#### PAGE EXTRACT:
·····

The British Virgin Islands (“BVI”) is becoming an increasingly popular jurisdiction for aviation finance not only in the private and corporate jet sectors, but also in the commercial aircraft sector.

Although commercial aircraft are generally not operated out of or registered in the BVI, the BVI is playing an important role in the structuring of international transactions to acquire, finance and lease aircraft.

The BVIs political stability, tax neutrality, well developed English based legal system, bespoke commercial court, flexible and commercial legislation and adherence to international standards of compliance have led to the BVI becoming a popular jurisdiction to establish special purpose vehicles (“SPV”) to own or lease aircraft.

Security

The SPV will typically own the aircraft. An SPV is so flexible it can be used to hold single or multiple aircraft. The acquisition of the aircraft by the SPV is most commonly financed by a third party lender who in turn will take a mortgage over the aircraft. Other security often includes granting security over the lease payments, separate security assignment(s) of the operator’s rights under the various contracts relating to the maintenance and operation of the aircraft – for example, the operating/management agreement, maintenance programs and policies of insurance and assignments of manufacturer’s warranties.

·····

#### ENTRIES SHOWN:
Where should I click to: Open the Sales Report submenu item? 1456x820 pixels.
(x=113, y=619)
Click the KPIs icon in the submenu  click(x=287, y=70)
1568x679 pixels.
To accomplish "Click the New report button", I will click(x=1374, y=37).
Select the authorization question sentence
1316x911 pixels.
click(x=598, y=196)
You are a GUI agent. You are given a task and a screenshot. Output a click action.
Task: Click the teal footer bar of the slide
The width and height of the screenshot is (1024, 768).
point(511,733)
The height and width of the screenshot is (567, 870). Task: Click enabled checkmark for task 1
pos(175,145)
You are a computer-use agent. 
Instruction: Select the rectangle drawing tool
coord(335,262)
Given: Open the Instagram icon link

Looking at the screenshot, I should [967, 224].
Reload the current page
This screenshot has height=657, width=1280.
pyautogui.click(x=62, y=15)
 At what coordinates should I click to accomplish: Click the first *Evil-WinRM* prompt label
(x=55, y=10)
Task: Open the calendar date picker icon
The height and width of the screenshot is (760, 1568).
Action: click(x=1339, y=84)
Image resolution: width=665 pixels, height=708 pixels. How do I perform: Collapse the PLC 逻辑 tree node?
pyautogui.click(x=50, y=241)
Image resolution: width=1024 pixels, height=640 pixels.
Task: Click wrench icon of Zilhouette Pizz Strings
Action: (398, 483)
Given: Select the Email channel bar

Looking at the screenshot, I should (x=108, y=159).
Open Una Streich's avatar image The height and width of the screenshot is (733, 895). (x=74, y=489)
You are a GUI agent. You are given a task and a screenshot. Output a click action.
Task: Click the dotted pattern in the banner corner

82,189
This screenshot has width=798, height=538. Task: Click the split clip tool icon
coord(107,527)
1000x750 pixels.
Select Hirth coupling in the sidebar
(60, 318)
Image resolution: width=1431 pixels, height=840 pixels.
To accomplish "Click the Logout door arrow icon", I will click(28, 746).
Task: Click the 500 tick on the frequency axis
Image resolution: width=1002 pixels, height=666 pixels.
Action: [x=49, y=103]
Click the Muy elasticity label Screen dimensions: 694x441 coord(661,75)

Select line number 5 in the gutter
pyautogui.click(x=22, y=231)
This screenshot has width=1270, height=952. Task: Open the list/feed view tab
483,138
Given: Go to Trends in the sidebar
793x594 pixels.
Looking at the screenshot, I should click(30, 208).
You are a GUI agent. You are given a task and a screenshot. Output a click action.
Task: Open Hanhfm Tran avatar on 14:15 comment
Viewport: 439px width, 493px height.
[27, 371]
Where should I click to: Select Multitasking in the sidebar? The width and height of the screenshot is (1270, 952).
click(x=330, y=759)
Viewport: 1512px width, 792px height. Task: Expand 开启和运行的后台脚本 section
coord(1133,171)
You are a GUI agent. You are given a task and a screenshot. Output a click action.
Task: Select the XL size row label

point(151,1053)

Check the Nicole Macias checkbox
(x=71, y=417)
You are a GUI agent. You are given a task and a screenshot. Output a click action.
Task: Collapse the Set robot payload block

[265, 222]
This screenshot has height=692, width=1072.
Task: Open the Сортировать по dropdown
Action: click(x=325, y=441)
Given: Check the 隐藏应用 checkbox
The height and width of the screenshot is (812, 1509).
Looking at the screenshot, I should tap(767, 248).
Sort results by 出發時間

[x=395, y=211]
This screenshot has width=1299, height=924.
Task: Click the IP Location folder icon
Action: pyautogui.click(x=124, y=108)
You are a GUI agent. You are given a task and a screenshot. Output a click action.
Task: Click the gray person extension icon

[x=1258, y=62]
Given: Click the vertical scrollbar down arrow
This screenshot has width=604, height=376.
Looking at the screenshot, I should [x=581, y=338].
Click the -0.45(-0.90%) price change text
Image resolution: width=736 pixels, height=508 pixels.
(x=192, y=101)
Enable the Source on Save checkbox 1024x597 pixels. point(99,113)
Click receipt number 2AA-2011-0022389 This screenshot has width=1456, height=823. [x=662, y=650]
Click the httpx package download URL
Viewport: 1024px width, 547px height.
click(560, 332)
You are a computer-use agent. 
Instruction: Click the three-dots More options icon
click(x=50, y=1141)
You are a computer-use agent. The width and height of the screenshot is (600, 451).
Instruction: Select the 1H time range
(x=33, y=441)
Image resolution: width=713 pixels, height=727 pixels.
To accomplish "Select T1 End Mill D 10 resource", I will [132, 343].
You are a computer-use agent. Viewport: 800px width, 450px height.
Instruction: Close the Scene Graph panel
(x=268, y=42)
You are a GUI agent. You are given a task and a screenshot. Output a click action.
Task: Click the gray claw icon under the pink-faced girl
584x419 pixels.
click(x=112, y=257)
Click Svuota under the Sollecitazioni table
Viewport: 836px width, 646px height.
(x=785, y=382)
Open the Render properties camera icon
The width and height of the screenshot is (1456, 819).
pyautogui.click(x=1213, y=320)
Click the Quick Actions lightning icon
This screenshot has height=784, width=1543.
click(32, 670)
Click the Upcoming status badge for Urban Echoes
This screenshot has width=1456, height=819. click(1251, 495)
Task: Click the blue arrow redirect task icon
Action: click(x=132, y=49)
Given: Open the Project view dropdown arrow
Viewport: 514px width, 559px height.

·····

#### EXERCISE PROMPT:
Continue the piece on aviation finance in the British Virgin Islands from its last sentence.

#### THE REPLY:
As a further protection for the lender in the context of the security provided by the SPV, a BVI business company is required to keep a register of all relevant charges created by the company. Where a company creates a relevant charge an application to register the charge may be made to the Registrar of Corporate Affairs in the BVI (the “Registrar”) pursuant to Section 163 of the BVI Business Companies Act (the “Act”). There is no concept of “perfection” of a charge but, to the extent that BVI law governs priority of the charge, a charge registered under Section 163 of the Act has priority over any subsequently registered and unregistered charges. Third parties are deemed to have notice of any publicly registered charge.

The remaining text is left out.